David Weber’s Hell’s Foundations Quiver is the latest installment in his Safehold series, which started off as a Napoleonic Wars + Reformation mashup, but is at this point a Spanish-American War + Reformation mashup.

In this series, you can tell how good each book is by looking at the ratio of dialog (bad) vs. tech-infodump ‘n’ fighting (good). In the first third of this one, it was looking pretty talky; but fortunately the ratio improved, and it ends up as a medium-solid installment.

But so one caveat is: This is the eighth book in the series, and the war it’s telling has been going on for a long time with no obvious end in sight, and this book doesn’t change that. Stuff happens, but it’s hard to argue that the situation at the end of the book is significantly different than at the beginning. I can see a lot of people being annoyed by that.

Me, I’m good with it.

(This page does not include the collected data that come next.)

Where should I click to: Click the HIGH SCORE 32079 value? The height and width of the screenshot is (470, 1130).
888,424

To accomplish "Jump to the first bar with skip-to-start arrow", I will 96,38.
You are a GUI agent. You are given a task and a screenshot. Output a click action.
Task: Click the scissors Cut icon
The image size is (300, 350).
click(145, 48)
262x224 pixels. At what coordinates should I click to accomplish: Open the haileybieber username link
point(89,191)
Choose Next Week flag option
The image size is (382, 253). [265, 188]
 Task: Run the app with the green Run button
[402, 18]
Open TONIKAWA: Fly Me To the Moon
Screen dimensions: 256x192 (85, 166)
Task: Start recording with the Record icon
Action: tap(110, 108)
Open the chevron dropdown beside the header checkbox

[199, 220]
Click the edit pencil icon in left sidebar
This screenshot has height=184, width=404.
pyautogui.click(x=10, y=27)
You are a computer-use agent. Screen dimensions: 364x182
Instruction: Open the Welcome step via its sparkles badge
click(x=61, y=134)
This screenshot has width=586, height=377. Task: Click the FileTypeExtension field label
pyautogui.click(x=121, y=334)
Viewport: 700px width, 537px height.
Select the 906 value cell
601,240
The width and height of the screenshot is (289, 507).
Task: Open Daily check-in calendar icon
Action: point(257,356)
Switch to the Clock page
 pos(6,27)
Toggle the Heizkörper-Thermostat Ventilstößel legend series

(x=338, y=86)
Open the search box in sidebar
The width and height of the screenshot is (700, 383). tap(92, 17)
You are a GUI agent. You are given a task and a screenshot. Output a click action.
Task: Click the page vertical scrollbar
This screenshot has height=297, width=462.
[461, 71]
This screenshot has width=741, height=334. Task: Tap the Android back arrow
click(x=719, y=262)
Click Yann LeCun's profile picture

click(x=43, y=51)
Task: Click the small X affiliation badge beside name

I think one of the common failure modes of wars in fantasy books is that authors want them to be small things that happen quickly, and they end up feeling like just one big skirmish. Weber’s war feels like a global conflict, a true civilization-mobilizing total war, with random ups and downs and reversals. The longer timeframe helps to make the (still very rapid) pace of technological advance seem more plausible, too.

For all its very real flaws, I love this series and I’ll be fine if it goes on basically forever. I can’t recommend it unreservedly, but if it’s your kind of thing, you’ll probably like it a great deal.